Within the entries below, find the portion that opens with the line containing "Enable Analyze multiple" and closes with the line containing "You are a computer-use agent. The image". Retype that portion exactly and only.

****************

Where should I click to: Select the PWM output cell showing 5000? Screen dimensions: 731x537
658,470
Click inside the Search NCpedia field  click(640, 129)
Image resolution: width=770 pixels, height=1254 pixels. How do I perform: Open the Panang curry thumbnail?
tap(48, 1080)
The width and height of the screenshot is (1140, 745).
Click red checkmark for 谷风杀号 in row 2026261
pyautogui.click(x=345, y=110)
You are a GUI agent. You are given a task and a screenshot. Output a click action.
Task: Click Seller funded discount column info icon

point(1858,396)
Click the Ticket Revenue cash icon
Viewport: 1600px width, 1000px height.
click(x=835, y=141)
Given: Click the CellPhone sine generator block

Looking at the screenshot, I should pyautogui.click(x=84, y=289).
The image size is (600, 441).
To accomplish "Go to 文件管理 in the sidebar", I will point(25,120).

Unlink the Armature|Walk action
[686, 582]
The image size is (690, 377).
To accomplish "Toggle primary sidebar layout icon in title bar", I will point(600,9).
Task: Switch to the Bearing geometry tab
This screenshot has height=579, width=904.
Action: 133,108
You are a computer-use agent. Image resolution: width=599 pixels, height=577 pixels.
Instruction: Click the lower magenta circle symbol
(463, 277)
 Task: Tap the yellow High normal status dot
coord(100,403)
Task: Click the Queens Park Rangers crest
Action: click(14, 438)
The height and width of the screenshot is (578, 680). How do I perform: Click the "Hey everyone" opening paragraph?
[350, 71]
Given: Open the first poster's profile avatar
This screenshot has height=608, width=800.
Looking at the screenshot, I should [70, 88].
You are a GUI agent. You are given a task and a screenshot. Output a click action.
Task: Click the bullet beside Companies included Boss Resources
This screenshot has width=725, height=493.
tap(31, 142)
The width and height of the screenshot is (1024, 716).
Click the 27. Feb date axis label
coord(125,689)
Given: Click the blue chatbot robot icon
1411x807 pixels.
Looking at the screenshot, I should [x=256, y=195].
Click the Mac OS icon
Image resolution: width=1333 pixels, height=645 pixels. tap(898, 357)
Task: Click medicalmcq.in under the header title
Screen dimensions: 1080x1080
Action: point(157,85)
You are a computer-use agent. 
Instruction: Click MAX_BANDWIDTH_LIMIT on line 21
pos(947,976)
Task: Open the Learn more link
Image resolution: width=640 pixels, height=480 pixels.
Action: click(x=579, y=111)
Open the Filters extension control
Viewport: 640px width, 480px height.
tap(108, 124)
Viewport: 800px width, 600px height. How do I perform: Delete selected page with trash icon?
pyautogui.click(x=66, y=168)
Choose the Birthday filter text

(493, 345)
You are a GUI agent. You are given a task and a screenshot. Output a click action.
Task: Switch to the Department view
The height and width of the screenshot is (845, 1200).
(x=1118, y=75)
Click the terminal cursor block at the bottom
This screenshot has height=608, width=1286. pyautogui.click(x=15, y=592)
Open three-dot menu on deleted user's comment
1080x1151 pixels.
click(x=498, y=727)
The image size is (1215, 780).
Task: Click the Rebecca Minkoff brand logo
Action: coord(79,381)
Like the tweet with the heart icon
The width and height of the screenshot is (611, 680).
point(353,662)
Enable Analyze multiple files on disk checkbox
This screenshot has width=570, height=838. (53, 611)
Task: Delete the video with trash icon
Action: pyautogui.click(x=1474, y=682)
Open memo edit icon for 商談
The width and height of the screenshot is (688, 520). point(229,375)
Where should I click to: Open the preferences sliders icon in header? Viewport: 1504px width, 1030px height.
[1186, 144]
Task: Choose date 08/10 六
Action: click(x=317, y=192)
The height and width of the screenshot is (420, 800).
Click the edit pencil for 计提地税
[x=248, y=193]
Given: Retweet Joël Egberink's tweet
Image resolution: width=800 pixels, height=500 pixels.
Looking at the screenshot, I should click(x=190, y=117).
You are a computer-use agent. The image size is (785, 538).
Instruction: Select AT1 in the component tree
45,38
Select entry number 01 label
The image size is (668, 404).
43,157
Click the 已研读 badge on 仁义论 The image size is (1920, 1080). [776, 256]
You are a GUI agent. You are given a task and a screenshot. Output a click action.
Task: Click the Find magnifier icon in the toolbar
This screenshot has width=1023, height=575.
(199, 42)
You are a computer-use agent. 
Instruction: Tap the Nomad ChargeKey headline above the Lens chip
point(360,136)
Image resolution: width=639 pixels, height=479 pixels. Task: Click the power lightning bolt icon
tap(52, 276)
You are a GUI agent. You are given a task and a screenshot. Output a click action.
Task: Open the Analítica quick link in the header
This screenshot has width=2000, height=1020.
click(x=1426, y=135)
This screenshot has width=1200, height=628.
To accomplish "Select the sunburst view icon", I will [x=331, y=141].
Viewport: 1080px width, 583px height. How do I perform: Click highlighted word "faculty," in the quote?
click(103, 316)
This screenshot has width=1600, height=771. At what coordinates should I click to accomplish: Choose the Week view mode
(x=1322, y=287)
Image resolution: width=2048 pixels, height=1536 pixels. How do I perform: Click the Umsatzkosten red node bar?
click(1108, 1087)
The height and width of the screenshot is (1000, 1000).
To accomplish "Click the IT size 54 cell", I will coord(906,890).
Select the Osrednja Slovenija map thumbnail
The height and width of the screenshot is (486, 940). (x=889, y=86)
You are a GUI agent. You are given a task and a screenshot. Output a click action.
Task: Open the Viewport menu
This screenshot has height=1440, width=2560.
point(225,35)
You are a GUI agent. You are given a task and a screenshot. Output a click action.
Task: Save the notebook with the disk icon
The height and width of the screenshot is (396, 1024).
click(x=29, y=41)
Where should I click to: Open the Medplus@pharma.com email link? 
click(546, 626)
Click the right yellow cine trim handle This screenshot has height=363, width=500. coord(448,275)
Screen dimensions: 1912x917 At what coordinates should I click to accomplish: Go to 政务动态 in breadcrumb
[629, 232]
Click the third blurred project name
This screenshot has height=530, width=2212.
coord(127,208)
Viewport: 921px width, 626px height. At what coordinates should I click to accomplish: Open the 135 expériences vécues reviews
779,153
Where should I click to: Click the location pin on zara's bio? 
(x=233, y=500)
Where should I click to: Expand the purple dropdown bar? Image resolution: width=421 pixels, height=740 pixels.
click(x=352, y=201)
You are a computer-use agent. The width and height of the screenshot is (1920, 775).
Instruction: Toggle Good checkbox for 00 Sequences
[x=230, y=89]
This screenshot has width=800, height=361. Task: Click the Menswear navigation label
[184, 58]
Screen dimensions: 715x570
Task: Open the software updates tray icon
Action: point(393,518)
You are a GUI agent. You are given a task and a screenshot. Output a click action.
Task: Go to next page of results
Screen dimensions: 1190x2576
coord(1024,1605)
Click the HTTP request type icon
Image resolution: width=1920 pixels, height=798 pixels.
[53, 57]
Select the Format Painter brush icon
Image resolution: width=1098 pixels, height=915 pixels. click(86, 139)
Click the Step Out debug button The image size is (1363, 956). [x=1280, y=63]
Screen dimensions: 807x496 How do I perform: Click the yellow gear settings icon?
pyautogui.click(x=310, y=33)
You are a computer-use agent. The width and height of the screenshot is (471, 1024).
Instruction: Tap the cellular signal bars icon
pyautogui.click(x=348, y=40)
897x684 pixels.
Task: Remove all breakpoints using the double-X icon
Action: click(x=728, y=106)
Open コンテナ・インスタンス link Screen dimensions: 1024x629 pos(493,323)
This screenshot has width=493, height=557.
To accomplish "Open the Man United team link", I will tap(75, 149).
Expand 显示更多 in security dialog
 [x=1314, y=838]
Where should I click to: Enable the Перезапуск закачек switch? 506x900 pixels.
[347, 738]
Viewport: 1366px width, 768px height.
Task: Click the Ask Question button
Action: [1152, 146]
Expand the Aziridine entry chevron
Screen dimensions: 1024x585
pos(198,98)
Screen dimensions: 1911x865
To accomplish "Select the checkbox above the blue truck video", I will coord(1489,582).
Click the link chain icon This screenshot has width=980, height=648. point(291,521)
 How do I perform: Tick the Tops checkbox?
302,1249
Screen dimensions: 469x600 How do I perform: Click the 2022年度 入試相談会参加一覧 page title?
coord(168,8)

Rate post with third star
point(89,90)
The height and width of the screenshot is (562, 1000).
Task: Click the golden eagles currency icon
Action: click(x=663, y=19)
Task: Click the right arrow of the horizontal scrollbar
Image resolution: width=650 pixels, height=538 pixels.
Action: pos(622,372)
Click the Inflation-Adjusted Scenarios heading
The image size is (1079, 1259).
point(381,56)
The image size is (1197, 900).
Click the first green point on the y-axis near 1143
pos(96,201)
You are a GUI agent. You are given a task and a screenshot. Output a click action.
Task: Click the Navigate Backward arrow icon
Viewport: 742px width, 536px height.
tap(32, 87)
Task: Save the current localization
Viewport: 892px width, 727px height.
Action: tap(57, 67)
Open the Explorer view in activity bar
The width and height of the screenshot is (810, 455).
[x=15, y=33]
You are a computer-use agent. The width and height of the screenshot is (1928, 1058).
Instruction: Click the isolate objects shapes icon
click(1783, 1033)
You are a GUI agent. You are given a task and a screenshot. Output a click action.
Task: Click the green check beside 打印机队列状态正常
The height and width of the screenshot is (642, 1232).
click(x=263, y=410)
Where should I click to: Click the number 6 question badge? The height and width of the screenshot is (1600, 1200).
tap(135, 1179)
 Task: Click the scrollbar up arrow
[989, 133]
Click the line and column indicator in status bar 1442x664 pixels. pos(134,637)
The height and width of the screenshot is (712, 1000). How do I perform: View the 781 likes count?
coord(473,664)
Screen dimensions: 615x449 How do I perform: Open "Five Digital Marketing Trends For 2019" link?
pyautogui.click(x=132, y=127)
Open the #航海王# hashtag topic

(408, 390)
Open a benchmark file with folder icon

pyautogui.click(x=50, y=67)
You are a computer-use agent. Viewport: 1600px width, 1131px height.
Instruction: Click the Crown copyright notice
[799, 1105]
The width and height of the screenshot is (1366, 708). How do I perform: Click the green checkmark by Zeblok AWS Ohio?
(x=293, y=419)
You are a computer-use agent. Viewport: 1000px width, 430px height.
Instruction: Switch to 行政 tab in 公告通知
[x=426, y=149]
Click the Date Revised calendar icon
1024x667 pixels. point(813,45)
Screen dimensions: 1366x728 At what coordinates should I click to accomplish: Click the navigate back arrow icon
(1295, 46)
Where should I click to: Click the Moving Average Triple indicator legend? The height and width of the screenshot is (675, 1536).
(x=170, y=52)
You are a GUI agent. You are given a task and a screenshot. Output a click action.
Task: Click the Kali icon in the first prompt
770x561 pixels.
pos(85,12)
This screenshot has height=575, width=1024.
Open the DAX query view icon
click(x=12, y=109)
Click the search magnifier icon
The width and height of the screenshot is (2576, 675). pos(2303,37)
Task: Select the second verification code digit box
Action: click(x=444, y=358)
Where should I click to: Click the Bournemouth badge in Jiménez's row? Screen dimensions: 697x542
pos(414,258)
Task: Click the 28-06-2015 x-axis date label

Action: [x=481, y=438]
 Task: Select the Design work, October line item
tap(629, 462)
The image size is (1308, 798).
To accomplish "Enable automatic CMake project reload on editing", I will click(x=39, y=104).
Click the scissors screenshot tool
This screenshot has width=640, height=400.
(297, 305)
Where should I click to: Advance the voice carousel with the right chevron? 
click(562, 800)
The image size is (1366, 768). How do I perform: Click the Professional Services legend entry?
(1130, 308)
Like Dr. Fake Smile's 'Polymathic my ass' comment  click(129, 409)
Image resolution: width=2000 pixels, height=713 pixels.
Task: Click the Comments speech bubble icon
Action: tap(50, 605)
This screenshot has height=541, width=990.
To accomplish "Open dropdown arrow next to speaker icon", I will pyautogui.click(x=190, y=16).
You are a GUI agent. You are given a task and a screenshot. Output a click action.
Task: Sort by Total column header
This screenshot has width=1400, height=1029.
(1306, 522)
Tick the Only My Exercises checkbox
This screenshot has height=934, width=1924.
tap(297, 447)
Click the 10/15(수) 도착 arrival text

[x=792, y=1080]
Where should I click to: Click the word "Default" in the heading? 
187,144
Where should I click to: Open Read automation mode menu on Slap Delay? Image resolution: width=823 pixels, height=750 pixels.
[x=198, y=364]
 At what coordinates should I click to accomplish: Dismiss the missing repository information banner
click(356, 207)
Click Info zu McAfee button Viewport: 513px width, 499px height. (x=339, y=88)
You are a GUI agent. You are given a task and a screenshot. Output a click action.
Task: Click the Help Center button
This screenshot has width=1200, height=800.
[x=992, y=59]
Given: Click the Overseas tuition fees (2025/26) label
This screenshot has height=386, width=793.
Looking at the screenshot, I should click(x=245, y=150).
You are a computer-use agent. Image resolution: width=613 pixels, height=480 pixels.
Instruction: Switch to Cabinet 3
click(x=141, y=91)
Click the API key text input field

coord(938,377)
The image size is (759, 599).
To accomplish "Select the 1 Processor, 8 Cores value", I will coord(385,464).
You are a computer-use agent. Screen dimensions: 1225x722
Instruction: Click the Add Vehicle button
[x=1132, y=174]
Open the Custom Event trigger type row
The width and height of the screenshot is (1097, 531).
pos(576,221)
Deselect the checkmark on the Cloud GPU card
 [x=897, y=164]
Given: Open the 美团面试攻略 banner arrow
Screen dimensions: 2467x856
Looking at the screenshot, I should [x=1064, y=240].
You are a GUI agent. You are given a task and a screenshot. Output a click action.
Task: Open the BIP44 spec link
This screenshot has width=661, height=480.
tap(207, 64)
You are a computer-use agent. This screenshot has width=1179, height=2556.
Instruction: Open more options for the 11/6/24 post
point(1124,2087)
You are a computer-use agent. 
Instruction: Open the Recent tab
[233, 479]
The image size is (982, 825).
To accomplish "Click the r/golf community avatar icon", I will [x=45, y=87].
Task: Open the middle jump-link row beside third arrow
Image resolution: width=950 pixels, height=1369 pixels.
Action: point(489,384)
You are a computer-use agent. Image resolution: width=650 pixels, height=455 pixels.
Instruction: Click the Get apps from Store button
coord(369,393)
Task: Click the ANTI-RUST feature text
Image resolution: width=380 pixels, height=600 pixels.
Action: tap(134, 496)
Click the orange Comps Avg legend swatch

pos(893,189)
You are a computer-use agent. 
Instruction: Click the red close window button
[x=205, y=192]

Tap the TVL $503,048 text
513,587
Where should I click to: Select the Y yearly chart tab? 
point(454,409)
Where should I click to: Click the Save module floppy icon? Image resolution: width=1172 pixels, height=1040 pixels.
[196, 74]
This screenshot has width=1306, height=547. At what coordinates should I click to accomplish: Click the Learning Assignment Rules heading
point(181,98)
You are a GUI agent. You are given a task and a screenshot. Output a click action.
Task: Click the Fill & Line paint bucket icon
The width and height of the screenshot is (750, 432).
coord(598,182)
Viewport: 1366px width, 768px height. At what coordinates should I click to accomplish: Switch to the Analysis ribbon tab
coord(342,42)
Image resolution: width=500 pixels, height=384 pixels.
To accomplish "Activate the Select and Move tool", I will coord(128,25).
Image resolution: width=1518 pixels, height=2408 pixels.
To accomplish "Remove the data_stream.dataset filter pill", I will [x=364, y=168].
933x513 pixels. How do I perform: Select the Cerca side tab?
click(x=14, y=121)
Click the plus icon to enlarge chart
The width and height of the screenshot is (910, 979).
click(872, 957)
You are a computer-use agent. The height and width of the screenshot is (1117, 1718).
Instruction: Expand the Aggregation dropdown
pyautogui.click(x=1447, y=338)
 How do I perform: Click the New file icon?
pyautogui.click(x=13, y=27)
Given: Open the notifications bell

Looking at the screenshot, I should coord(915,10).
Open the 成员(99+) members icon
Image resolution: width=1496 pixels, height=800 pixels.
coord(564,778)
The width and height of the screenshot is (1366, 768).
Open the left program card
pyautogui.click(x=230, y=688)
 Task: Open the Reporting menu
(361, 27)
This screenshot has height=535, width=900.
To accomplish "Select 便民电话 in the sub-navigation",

****************

### Answer section
Enable Analyze multiple files on disk checkbox
This screenshot has width=570, height=838. (53, 611)
Task: Delete the video with trash icon
Action: pyautogui.click(x=1474, y=682)
Open memo edit icon for 商談
The width and height of the screenshot is (688, 520). point(229,375)
Where should I click to: Open the preferences sliders icon in header? Viewport: 1504px width, 1030px height.
[1186, 144]
Task: Choose date 08/10 六
Action: click(x=317, y=192)
The height and width of the screenshot is (420, 800).
Click the edit pencil for 计提地税
[x=248, y=193]
Given: Retweet Joël Egberink's tweet
Image resolution: width=800 pixels, height=500 pixels.
Looking at the screenshot, I should click(x=190, y=117).
You are a computer-use agent. The image size is (785, 538).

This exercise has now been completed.